■ Exercise requirements
Each record is to be printed again precisely as it reads.
Material for the task below:
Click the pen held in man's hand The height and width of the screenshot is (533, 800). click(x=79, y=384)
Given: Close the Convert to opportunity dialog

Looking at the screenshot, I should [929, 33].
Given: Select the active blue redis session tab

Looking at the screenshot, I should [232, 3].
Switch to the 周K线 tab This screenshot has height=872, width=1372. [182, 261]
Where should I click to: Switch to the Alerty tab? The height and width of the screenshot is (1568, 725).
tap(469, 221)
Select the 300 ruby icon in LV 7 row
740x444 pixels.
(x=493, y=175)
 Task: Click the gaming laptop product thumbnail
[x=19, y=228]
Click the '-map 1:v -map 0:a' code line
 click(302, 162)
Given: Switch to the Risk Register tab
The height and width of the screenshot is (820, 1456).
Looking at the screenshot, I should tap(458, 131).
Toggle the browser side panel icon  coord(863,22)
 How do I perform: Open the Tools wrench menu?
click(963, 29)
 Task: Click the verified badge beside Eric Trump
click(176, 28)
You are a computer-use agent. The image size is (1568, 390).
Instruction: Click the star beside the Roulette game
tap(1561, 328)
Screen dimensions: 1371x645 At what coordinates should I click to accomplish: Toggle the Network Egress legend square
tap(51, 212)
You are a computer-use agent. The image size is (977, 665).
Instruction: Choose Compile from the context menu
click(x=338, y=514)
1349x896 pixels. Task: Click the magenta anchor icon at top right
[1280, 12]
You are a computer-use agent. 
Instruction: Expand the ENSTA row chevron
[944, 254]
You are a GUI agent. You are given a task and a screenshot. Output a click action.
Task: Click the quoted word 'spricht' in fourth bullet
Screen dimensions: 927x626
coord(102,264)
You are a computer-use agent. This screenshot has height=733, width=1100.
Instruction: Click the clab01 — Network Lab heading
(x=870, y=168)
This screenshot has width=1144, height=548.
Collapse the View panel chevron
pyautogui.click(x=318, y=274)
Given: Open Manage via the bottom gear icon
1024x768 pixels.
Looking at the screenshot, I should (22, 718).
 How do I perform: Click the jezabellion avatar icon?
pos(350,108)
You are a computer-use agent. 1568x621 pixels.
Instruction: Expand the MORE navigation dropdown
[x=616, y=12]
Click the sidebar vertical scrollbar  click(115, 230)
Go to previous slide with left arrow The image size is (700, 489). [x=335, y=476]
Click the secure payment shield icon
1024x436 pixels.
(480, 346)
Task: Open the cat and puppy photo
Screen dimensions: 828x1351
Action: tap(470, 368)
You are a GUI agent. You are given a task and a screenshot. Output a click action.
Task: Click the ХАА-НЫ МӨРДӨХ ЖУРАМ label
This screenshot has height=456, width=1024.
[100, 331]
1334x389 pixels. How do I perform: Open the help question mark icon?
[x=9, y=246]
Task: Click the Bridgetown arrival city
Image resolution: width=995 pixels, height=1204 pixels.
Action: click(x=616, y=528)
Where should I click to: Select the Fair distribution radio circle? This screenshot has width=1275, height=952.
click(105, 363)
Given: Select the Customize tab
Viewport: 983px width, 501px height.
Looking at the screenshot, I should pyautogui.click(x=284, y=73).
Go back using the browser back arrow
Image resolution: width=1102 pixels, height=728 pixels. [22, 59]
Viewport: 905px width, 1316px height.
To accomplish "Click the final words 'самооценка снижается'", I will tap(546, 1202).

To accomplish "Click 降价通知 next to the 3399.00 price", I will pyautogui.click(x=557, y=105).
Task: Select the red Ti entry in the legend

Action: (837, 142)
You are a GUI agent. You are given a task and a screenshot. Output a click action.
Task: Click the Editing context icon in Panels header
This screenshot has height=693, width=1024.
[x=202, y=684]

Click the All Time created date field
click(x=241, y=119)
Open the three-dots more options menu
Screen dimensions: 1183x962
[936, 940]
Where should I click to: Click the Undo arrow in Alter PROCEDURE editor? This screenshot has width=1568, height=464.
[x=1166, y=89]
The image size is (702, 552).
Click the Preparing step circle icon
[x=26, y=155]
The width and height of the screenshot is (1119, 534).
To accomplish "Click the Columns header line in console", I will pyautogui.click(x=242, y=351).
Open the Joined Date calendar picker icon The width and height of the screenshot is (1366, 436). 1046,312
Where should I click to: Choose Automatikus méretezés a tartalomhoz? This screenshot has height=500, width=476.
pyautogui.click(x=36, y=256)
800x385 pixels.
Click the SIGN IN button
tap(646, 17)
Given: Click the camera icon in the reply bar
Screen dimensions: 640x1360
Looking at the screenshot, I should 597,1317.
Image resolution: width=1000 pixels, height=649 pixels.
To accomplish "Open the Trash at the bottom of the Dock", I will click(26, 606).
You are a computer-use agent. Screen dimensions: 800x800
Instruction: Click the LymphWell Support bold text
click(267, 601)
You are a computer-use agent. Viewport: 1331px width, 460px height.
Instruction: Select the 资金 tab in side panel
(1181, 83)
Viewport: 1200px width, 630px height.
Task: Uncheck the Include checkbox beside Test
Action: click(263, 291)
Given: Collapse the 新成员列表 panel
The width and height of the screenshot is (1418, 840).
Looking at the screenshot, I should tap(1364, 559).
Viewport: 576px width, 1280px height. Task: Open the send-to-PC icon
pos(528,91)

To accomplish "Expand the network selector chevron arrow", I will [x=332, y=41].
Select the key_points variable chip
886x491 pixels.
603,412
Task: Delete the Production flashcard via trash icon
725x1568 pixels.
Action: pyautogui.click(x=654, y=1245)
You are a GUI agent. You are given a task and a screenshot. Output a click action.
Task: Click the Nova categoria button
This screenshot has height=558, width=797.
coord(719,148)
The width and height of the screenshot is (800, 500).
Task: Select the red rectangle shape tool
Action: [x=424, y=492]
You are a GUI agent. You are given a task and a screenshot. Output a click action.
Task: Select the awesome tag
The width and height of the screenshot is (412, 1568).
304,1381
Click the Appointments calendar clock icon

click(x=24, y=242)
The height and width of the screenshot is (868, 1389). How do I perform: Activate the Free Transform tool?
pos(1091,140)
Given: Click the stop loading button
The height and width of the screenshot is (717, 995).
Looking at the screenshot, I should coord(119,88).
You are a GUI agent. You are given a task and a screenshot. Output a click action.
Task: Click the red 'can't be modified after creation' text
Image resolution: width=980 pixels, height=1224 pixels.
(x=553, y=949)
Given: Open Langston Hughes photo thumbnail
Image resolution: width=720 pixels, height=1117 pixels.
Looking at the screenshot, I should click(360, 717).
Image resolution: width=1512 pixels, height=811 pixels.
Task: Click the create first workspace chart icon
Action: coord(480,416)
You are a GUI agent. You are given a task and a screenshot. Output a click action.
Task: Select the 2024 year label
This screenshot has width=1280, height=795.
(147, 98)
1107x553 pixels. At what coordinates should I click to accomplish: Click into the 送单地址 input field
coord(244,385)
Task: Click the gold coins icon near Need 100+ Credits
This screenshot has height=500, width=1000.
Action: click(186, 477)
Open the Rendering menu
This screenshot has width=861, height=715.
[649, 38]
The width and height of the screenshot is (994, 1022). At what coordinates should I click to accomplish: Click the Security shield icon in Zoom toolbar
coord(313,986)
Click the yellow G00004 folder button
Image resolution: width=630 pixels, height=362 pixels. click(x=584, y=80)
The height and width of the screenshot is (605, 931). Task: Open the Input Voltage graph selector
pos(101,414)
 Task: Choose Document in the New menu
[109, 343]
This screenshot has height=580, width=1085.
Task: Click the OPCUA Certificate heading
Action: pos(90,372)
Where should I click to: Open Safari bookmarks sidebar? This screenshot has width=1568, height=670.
End of Material for the task.
■ Answer space
Click the pen held in man's hand The height and width of the screenshot is (533, 800). click(x=79, y=384)
Given: Close the Convert to opportunity dialog

Looking at the screenshot, I should [929, 33].
Given: Select the active blue redis session tab

Looking at the screenshot, I should [232, 3].
Switch to the 周K线 tab This screenshot has height=872, width=1372. [182, 261]
Where should I click to: Switch to the Alerty tab? The height and width of the screenshot is (1568, 725).
tap(469, 221)
Select the 300 ruby icon in LV 7 row
740x444 pixels.
(x=493, y=175)
 Task: Click the gaming laptop product thumbnail
[x=19, y=228]
Click the '-map 1:v -map 0:a' code line
 click(302, 162)
Given: Switch to the Risk Register tab
The height and width of the screenshot is (820, 1456).
Looking at the screenshot, I should tap(458, 131).
Toggle the browser side panel icon  coord(863,22)
 How do I perform: Open the Tools wrench menu?
click(963, 29)
 Task: Click the verified badge beside Eric Trump
click(176, 28)
You are a computer-use agent. The image size is (1568, 390).
Instruction: Click the star beside the Roulette game
tap(1561, 328)
Screen dimensions: 1371x645 At what coordinates should I click to accomplish: Toggle the Network Egress legend square
tap(51, 212)
You are a computer-use agent. The image size is (977, 665).
Instruction: Choose Compile from the context menu
click(x=338, y=514)
1349x896 pixels. Task: Click the magenta anchor icon at top right
[1280, 12]
You are a computer-use agent. 
Instruction: Expand the ENSTA row chevron
[944, 254]
You are a GUI agent. You are given a task and a screenshot. Output a click action.
Task: Click the quoted word 'spricht' in fourth bullet
Screen dimensions: 927x626
coord(102,264)
You are a computer-use agent. This screenshot has height=733, width=1100.
Instruction: Click the clab01 — Network Lab heading
(x=870, y=168)
This screenshot has width=1144, height=548.
Collapse the View panel chevron
pyautogui.click(x=318, y=274)
Given: Open Manage via the bottom gear icon
1024x768 pixels.
Looking at the screenshot, I should (22, 718).
 How do I perform: Click the jezabellion avatar icon?
pos(350,108)
You are a computer-use agent. 1568x621 pixels.
Instruction: Expand the MORE navigation dropdown
[x=616, y=12]
Click the sidebar vertical scrollbar  click(115, 230)
Go to previous slide with left arrow The image size is (700, 489). [x=335, y=476]
Click the secure payment shield icon
1024x436 pixels.
(480, 346)
Task: Open the cat and puppy photo
Screen dimensions: 828x1351
Action: tap(470, 368)
You are a GUI agent. You are given a task and a screenshot. Output a click action.
Task: Click the ХАА-НЫ МӨРДӨХ ЖУРАМ label
This screenshot has height=456, width=1024.
[100, 331]
1334x389 pixels. How do I perform: Open the help question mark icon?
[x=9, y=246]
Task: Click the Bridgetown arrival city
Image resolution: width=995 pixels, height=1204 pixels.
Action: click(x=616, y=528)
Where should I click to: Select the Fair distribution radio circle? This screenshot has width=1275, height=952.
click(105, 363)
Given: Select the Customize tab
Viewport: 983px width, 501px height.
Looking at the screenshot, I should pyautogui.click(x=284, y=73).
Go back using the browser back arrow
Image resolution: width=1102 pixels, height=728 pixels. [22, 59]
Viewport: 905px width, 1316px height.
To accomplish "Click the final words 'самооценка снижается'", I will tap(546, 1202).

To accomplish "Click 降价通知 next to the 3399.00 price", I will pyautogui.click(x=557, y=105).
Task: Select the red Ti entry in the legend

Action: (837, 142)
You are a GUI agent. You are given a task and a screenshot. Output a click action.
Task: Click the Editing context icon in Panels header
This screenshot has height=693, width=1024.
[x=202, y=684]

Click the All Time created date field
click(x=241, y=119)
Open the three-dots more options menu
Screen dimensions: 1183x962
[936, 940]
Where should I click to: Click the Undo arrow in Alter PROCEDURE editor? This screenshot has width=1568, height=464.
[x=1166, y=89]
The image size is (702, 552).
Click the Preparing step circle icon
[x=26, y=155]
The width and height of the screenshot is (1119, 534).
To accomplish "Click the Columns header line in console", I will pyautogui.click(x=242, y=351).
Open the Joined Date calendar picker icon The width and height of the screenshot is (1366, 436). 1046,312
Where should I click to: Choose Automatikus méretezés a tartalomhoz? This screenshot has height=500, width=476.
pyautogui.click(x=36, y=256)
800x385 pixels.
Click the SIGN IN button
tap(646, 17)
Given: Click the camera icon in the reply bar
Screen dimensions: 640x1360
Looking at the screenshot, I should 597,1317.
Image resolution: width=1000 pixels, height=649 pixels.
To accomplish "Open the Trash at the bottom of the Dock", I will click(26, 606).
You are a computer-use agent. Screen dimensions: 800x800
Instruction: Click the LymphWell Support bold text
click(267, 601)
You are a computer-use agent. Viewport: 1331px width, 460px height.
Instruction: Select the 资金 tab in side panel
(1181, 83)
Viewport: 1200px width, 630px height.
Task: Uncheck the Include checkbox beside Test
Action: click(263, 291)
Given: Collapse the 新成员列表 panel
The width and height of the screenshot is (1418, 840).
Looking at the screenshot, I should tap(1364, 559).
Viewport: 576px width, 1280px height. Task: Open the send-to-PC icon
pos(528,91)

To accomplish "Expand the network selector chevron arrow", I will [x=332, y=41].
Select the key_points variable chip
886x491 pixels.
603,412
Task: Delete the Production flashcard via trash icon
725x1568 pixels.
Action: pyautogui.click(x=654, y=1245)
You are a GUI agent. You are given a task and a screenshot. Output a click action.
Task: Click the Nova categoria button
This screenshot has height=558, width=797.
coord(719,148)
The width and height of the screenshot is (800, 500).
Task: Select the red rectangle shape tool
Action: [x=424, y=492]
You are a GUI agent. You are given a task and a screenshot. Output a click action.
Task: Select the awesome tag
The width and height of the screenshot is (412, 1568).
304,1381
Click the Appointments calendar clock icon

click(x=24, y=242)
The height and width of the screenshot is (868, 1389). How do I perform: Activate the Free Transform tool?
pos(1091,140)
Given: Click the stop loading button
The height and width of the screenshot is (717, 995).
Looking at the screenshot, I should coord(119,88).
You are a GUI agent. You are given a task and a screenshot. Output a click action.
Task: Click the red 'can't be modified after creation' text
Image resolution: width=980 pixels, height=1224 pixels.
(x=553, y=949)
Given: Open Langston Hughes photo thumbnail
Image resolution: width=720 pixels, height=1117 pixels.
Looking at the screenshot, I should click(360, 717).
Image resolution: width=1512 pixels, height=811 pixels.
Task: Click the create first workspace chart icon
Action: coord(480,416)
You are a GUI agent. You are given a task and a screenshot. Output a click action.
Task: Select the 2024 year label
This screenshot has width=1280, height=795.
(147, 98)
1107x553 pixels. At what coordinates should I click to accomplish: Click into the 送单地址 input field
coord(244,385)
Task: Click the gold coins icon near Need 100+ Credits
This screenshot has height=500, width=1000.
Action: click(186, 477)
Open the Rendering menu
This screenshot has width=861, height=715.
[649, 38]
The width and height of the screenshot is (994, 1022). At what coordinates should I click to accomplish: Click the Security shield icon in Zoom toolbar
coord(313,986)
Click the yellow G00004 folder button
Image resolution: width=630 pixels, height=362 pixels. click(x=584, y=80)
The height and width of the screenshot is (605, 931). Task: Open the Input Voltage graph selector
pos(101,414)
 Task: Choose Document in the New menu
[109, 343]
This screenshot has height=580, width=1085.
Task: Click the OPCUA Certificate heading
Action: pos(90,372)
Where should I click to: Open Safari bookmarks sidebar? This screenshot has width=1568, height=670.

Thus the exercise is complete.